Sometimes it happens in steady strides and other times, in careless skips and sprints. We look ahead with hope and determination, one eye tracking the journey and the other fixed on the destination.

There is nothing wrong with this focus and passion to be the leader in your own life to push onward and upward. Life is short and with so much to see, who can blame you for wanting to experience it all?

Now, take everything I just said and momentarily pretend I said nothing. In order to see the other side of an argument, it’s best to operate on a clean slate (despite the fact that I may have just handicapped you with some irrefutable logic).

The former aside, I have learned in varying doses (sometimes in whispers and other times like bricks to the face) that there can be life-altering value in moving backward.

At any given moment at this point in our lives, so much pressure hits us from every angle, pulsating with the same core questions: “Who will you become?” “What will you do with your life?” “Where will this take you?” It can be easy to lose ourselves while doling out answers and going through the motions expected of us.

This is a usually coping mechanism that accounts for the time we didn’t take to find out how we really feel about the questions we are asked.

But, it’s not always enough to push past our wrongs and steamroll ahead. There’s no lesson there. However, while taking the time to consciously retrace our steps and pinpoint where we lost our way can be more painful than simply acknowledging fault and marching on, it is also necessary.

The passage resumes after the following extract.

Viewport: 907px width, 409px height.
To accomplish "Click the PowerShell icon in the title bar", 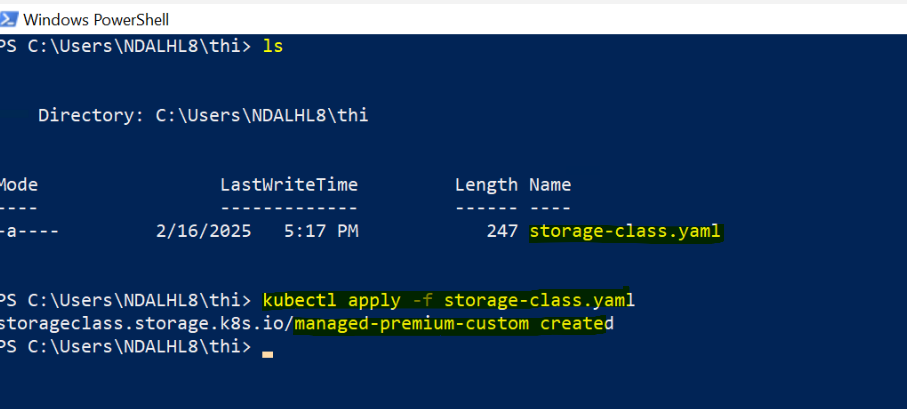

In work, we often sign up for more than we can handle, skipping valuable steps and lessons that would have otherwise made us more effective at completing certain tasks at hand. And in turn, we become happier to do them.

There should be no shame in recognizing this level of aptitude and looking back for guidance… and perhaps a slower transition into that next step.

In love, most of us seem to move within the realm of the standard relationship blueprint that life forcefeeds to us. This is ridiculous. At some point on your fast track to the altar, you may realize that you don’t, in fact, want to live with this person.

You may, upon reflection, discover that your fiancé’s “adorable quirks” are now more irritating-beyond-belief than they are cute. You may want to spend a little more time getting to know one another before contractually committing to “forever.”

Whether for both of your benefits or just your own, never feel badly about revisiting the past and re-working through what you need to do in order to create the best possible future for yourself.

Despite the bad rap “the past” gets, it will always be an integral part of who you are. While our own history doesn’t need to define us, it has certainly helped to shape us.

The courage to look back and take control of the molding clay can be one of the most liberating things you do.

Lessons will always be learned as you plow on through this thing called life, wherever your compass may point.

Calling on the ghosts of decisions past before they call on you might give you an edge on the future, but whatever direction in which you move, know that as long as you’re learning, you’re doing it right.